Tonight, we had dinner at Aaron’s parents house to celebrate some birthdays in his family. His dad made fried catfish and his mom an angel food cake, both of which were good. The weather was beautiful so we ate outside, after which Aaron set his mom up on the iPad game “We Rule” as I starting reading the Charlie Munger biography that I had put down for a week due to work. I’m always in the middle of 11 or 12 books so I wanted to wrap this one up before beginning a strategy treatise that has been on my bookshelf for a couple of years.
As I read, I started contemplating a new investment group I’m thinking about forming for my family. I probably won’t do it for 2-3 years but I have some interesting ideas about how we could structure some things and create a sort of repository of collectively owned investments that would pay set dividends of 4% per annum, while reinvesting all excess cash into growing book value. The details are very vague at this point, but I’m starting to sketch out a picture of what I want it to look like.

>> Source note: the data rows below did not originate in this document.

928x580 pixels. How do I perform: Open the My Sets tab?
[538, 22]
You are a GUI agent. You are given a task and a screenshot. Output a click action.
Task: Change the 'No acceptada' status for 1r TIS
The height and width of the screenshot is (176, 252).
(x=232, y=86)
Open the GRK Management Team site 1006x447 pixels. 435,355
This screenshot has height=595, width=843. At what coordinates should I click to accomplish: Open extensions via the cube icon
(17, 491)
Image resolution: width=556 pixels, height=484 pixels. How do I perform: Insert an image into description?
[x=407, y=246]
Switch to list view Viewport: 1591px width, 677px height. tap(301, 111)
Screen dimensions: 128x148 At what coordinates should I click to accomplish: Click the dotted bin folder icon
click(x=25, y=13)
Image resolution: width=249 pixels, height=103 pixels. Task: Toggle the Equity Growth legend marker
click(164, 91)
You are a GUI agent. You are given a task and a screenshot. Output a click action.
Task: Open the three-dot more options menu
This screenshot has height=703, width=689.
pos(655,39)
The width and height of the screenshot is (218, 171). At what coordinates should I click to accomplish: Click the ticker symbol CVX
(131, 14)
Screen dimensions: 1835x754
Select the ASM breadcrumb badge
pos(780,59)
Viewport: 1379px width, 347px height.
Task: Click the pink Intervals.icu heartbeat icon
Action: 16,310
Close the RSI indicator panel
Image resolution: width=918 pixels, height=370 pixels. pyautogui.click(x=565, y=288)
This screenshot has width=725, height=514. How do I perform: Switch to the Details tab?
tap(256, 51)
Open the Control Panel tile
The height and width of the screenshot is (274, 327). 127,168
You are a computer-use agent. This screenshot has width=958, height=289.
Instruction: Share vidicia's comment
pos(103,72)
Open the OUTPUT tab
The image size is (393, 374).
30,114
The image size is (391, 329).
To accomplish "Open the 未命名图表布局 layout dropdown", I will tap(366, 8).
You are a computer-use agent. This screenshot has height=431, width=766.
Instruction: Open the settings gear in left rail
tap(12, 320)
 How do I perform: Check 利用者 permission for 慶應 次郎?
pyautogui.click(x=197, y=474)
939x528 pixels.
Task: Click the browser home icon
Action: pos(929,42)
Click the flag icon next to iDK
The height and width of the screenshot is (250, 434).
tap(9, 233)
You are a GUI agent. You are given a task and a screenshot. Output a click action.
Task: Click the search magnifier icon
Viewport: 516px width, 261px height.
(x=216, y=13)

One of the ideas I’ve toyed with is creating a subscription agreement to make it accessible to the members – especially the younger members who are just now teenagers or in their early twenties – who don’t have a lot of spare cash to invest. Say you have 12 family members and each agreed to contribute $500 per month. You’d raise $72,000 in cash in a year. In a few years, there would be enough in the company treasury to put a down payment on a $1,000,000 piece of property. I’m ruthless enough, patient enough, and experienced enough to do something intelligent with that kind of capital. It would also be a vehicle through which to teach these younger members who money works. In 20 or 30 years, it really could be something meaningful for them.
At this point, it may not be worth the distraction. I have a lot going on and don’t want to take my eye off the ball. But at the same time, if the securities regulations aren’t too onerous, I’d consider doing it.